*** Material to process Section Begins ***

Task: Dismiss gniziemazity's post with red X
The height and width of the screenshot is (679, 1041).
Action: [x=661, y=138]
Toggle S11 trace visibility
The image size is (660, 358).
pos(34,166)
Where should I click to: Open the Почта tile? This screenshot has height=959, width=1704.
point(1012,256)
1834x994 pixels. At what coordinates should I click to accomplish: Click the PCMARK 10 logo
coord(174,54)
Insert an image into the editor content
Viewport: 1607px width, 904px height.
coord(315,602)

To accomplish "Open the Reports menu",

*** Material to process Section Ends ***

_What you are asked to do_:
Exactly as they appear above, write out the line containing "Where should I" and each line that comes after it in the records.

_Answer section_:
Where should I click to: Open the Почта tile? This screenshot has height=959, width=1704.
point(1012,256)
1834x994 pixels. At what coordinates should I click to accomplish: Click the PCMARK 10 logo
coord(174,54)
Insert an image into the editor content
Viewport: 1607px width, 904px height.
coord(315,602)

To accomplish "Open the Reports menu",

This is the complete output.